Russia is not a fan of Canada’s legalization of cannabis

The legalization of cannabis has a new deadline. As of October 17th of this year, Canada will be quite different.

In a statement released last month, a Permanent Representative of the Russian Federation to the International Organizations in Vienna, Ambassador Mikhail Ulyanov, has stated Russia’s distaste for Canada’s legalization of recreational marijuana.

Published by the Russian Ministry of Foreign Affairs, Ambassador Ulyanov has argued that the Liberal government’s implementation of the Cannabis Act contravenes Canada’s international treaty obligations.

Russia is accusing Canada of disregarding the United Nations’ International Narcotics Control Board by legalizing marijuana.

In regard to the legality of Canada’s implementation, Russia has stated that, “When implemented, this undertaking will tangibly breach the UN drug control conventions, which as we all know limit the production and use of drugs exclusively to medical and scientific purposes.”

In other words, the legalization of marijuana for non-medical purposes is in violation of the 1961 Single Convention on Narcotic Drugs. In legalizing cannabis, we are supposedly undermining an international legal drug control framework.

Canada is a member of the Commission on Narcotic Drugs and as such is supposed to safeguard the strict adherence to its policies. Instead, it would seem that we are “destroying them from the inside.”

In the past, Canada has signed treaties that were meant to combat the drug trade, limiting the production and sale of drugs for recreational use.

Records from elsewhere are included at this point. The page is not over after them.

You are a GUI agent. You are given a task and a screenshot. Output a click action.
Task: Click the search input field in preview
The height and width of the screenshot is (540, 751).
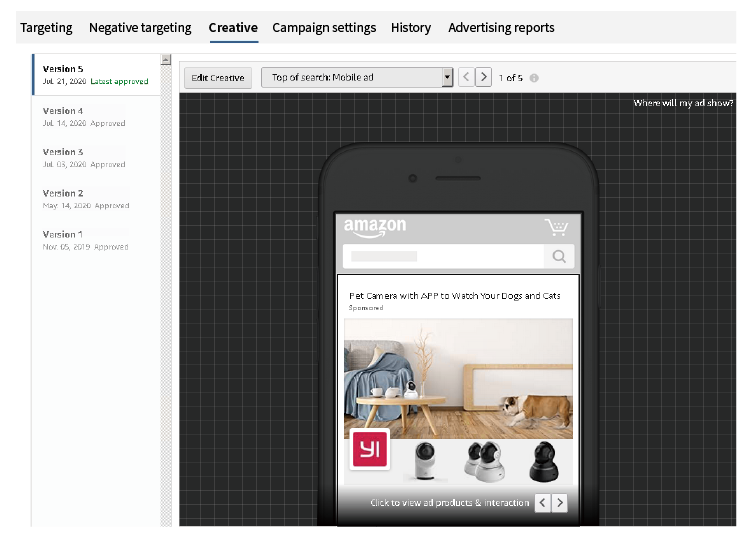(443, 257)
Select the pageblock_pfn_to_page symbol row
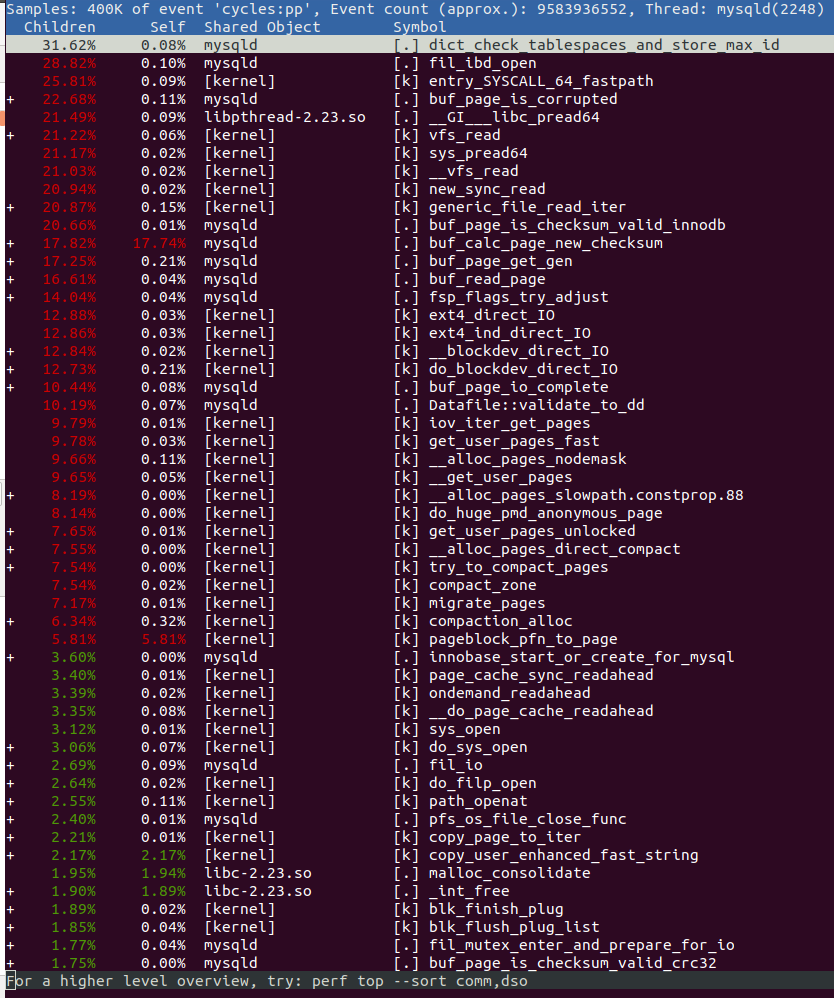This screenshot has width=834, height=998. 523,639
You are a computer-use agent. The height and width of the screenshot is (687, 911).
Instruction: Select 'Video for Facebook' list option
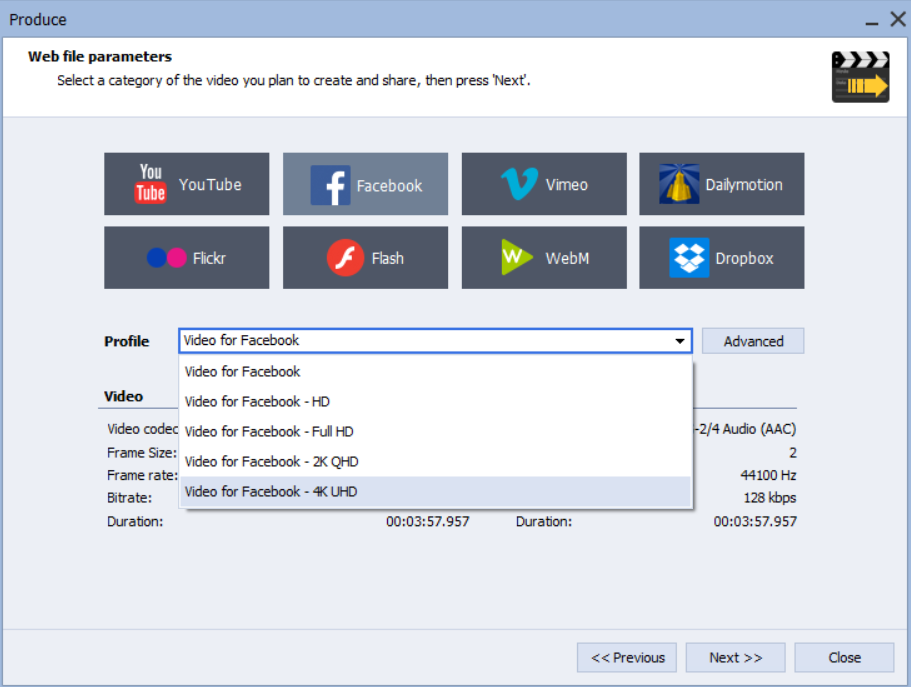(243, 371)
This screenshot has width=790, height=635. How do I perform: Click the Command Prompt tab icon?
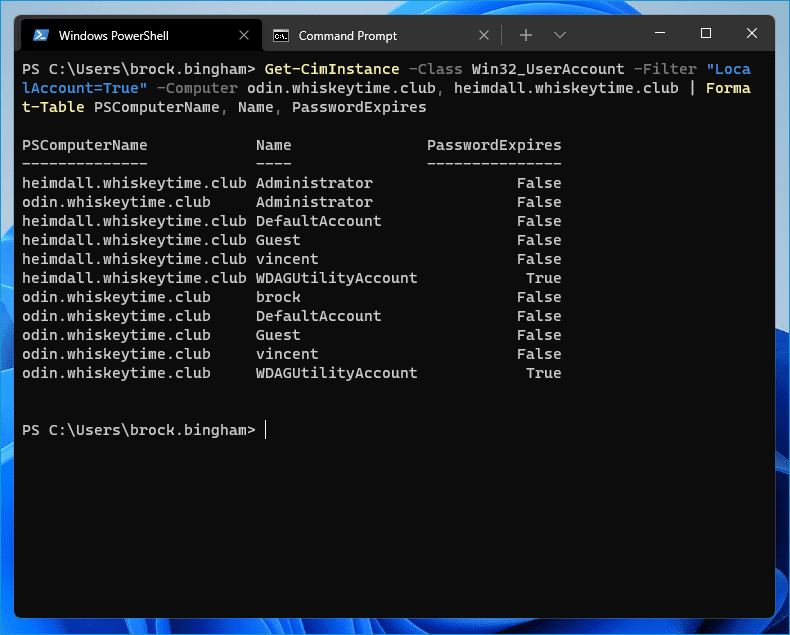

This statement was made in the last month, however, Canada’s plan to legalize marijuana is not new at all—so why did it take this long to release a statement?

Ambassador Ulyanov stated that conventions which we are allegedly in violation of constitute the legacy of the entire international community. This international legacy is founded upon the principle of a common responsibility of all member states, including Canada.

It is well known that marijuana is legalized in parts of the United States, so why aren’t they getting hassled?  Uruguay also legalized marijuana for recreational purposes back in 2013, which is also in violation of various international treaties. Yet Uruguay has yet to suffer backlash at the international level. What makes Canada’s legalization plan so worthy of comment?

The commission promises that if our legalization goes through, it will become a subject of thorough scrutiny, noting the upcoming 2019 ministerial review of the global drug control situation.

The question now becomes Canada’s response: will we still see cannabis legalized on October 17th, 2018?